Wycliffe made the point that only the Christina can have dominion because God is the true Lord and we are His servants. The ungodly can have power, lawless power, but only the Christian can have true dominion, because true dominion means to extend Christ’s kingship not only in our lives, but over everything that we touch.

[Audience] I was just thinking that dominion, would that be implied, who had dominion over our lives? Would that be implied in that too? Are we dominant, in dominion, dominice over our state? I mean self-dominion?

[Rushdoony] Yes. Well-

[Audience] Or God have dominion over us, submitting that God, instead of submitting to self.

[Rushdoony] It’s both. God has absolute dominion over all things, but God tells us in Genesis 1:26-28 to have dominion over all the earth and over all things therein under Him. Now, our Lord said that the Gentiles love to exercise dominion or to lord it over people in an ungodly way, to show their power. But He said it shall not be so with you, that—how do we show our dominion? By being servants one of another so there is a radical difference between the two ideas.

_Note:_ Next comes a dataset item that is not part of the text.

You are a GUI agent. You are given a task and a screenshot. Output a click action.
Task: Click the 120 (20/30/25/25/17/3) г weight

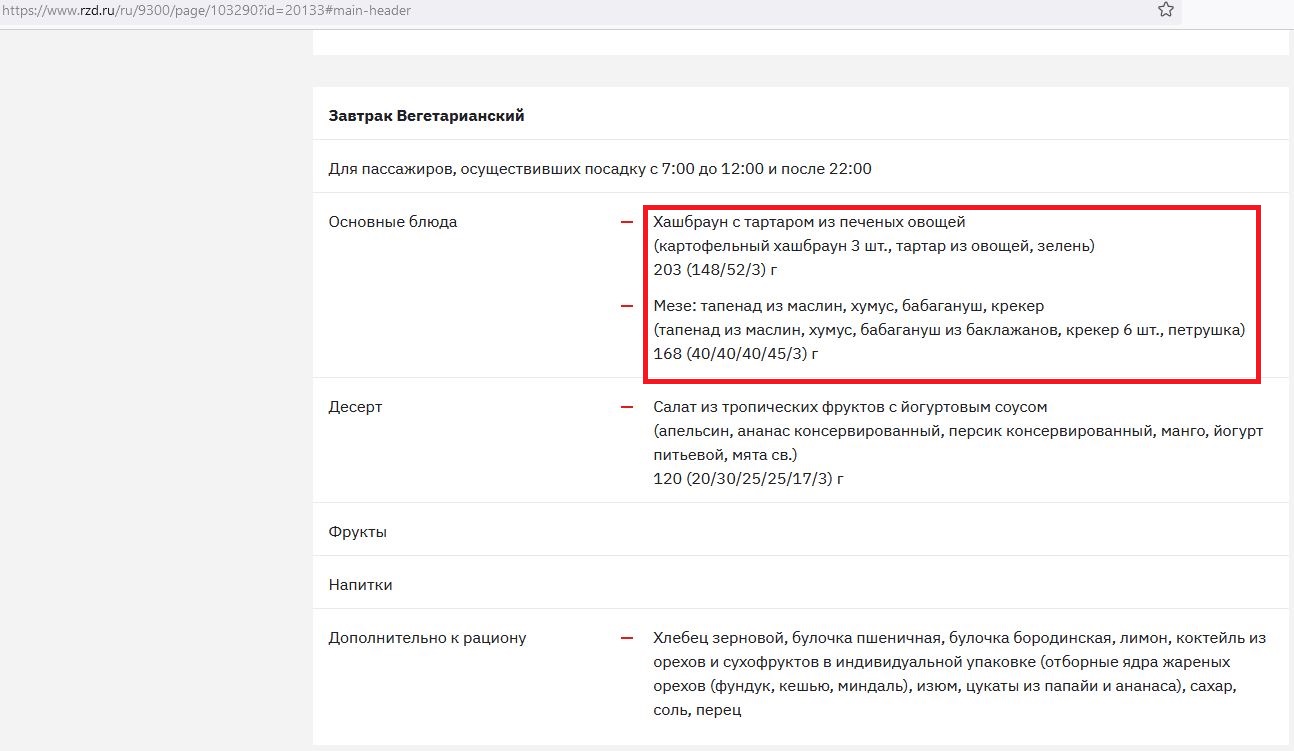coord(748,479)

Any other questions or comments?

Yes..

[Audience] {?} for many years, I’ve heard you speak of the Christian as being a vicegerent of the Lord. What is the difference between the vicegerent and the vice regent?

[Rushdoony] A vicegerent and a vice regent, they’re both essentially the same thing.

[Audience] Well, I thought that might be—

[Rushdoony] Different terms, but the same thing.

[Audience] Um-hm. Thank you.

[Rushdoony] Any other questions or comments?

Well if not, let us bow our heads then in prayer.

Our Lord and our God, we thank Thee for our fellowship one with another. We thank Thee for the joy of salvation and the blessedness of being Thy people and of having the privilege of serving Thee. Give us grace to have victory day by day over the sin within us, to live in terms of Christ, the new center of our lives, and to be more than conquerors through Him that loved us, even Jesus Christ our Lord. In Jesus’ name, amen.